— BEGIN Excerpted records —

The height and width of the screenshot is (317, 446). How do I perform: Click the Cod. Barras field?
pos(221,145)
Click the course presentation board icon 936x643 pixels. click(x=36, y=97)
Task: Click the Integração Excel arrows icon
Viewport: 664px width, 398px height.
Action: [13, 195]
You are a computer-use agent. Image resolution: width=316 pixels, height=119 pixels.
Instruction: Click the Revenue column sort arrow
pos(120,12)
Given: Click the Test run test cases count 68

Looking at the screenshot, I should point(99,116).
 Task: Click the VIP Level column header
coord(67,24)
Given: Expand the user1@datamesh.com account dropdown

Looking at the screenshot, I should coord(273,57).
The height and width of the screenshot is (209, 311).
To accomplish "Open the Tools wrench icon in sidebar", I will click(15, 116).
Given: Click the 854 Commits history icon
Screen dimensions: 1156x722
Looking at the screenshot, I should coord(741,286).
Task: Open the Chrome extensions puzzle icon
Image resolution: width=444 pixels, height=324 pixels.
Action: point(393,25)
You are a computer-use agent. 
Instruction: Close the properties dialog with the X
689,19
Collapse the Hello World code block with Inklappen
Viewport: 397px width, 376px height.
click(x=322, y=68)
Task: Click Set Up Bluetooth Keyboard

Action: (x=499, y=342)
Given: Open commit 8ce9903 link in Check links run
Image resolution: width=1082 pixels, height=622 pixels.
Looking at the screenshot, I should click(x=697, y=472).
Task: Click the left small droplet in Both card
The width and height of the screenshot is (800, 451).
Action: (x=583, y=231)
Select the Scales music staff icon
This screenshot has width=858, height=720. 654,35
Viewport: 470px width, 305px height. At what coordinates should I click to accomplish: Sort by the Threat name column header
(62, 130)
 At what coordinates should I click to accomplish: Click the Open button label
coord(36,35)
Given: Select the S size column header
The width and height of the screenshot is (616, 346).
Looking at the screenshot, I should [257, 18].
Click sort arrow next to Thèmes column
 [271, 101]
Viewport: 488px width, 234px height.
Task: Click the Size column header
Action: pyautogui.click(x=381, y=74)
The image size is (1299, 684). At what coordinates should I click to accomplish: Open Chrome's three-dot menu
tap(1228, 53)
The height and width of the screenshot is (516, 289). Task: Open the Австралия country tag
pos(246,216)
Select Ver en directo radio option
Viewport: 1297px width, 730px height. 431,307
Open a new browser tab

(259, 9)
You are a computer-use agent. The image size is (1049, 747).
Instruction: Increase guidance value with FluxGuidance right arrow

— END Excerpted records —

Objective » How many lines of the entries above contain the string "Viewport", counting only exact case matches? Reply with the number alone.

In response » 5